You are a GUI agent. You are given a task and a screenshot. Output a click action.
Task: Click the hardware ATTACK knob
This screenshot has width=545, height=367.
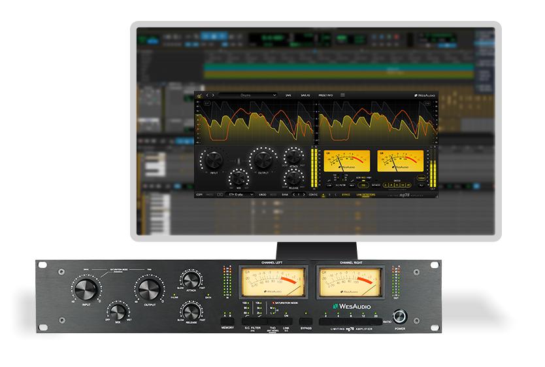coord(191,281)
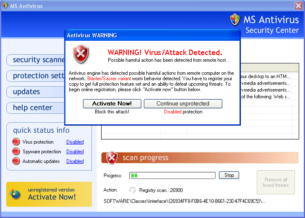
==
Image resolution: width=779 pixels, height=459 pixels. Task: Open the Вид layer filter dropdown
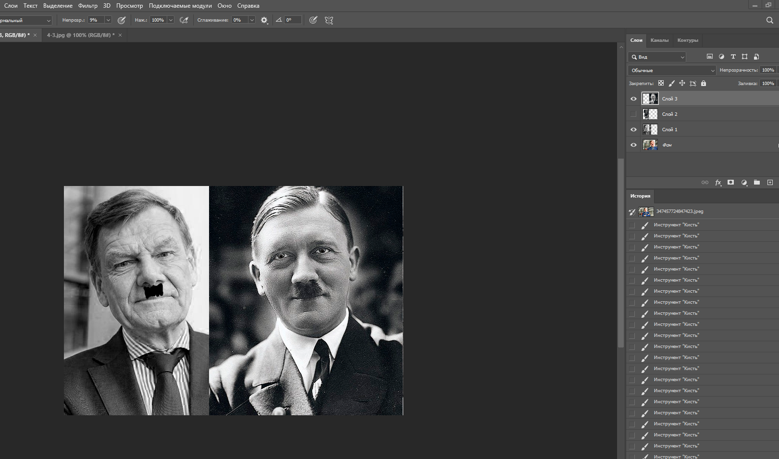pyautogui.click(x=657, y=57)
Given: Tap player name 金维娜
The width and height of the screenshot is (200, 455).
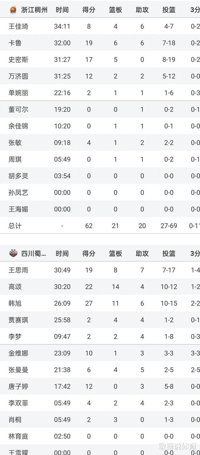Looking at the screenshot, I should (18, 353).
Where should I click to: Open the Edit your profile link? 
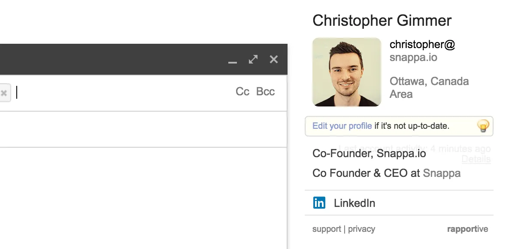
==
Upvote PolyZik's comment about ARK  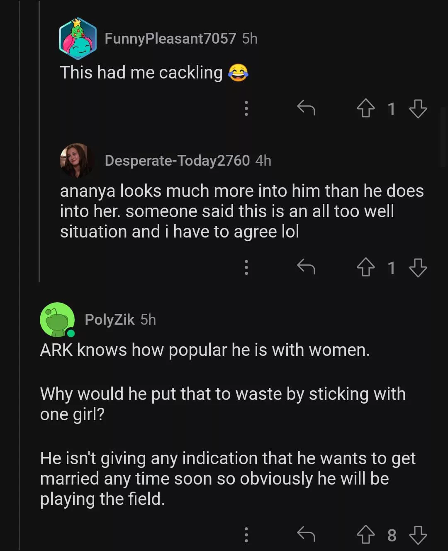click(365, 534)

# Work instructions:
I'd like the lines above repeated exactly, from the one that contains "The width and" through the one that contains "Where should I", with no pictures.

# Answer section:
The width and height of the screenshot is (200, 455).
Looking at the screenshot, I should (18, 353).
Where should I click to: Open the Edit your profile link? 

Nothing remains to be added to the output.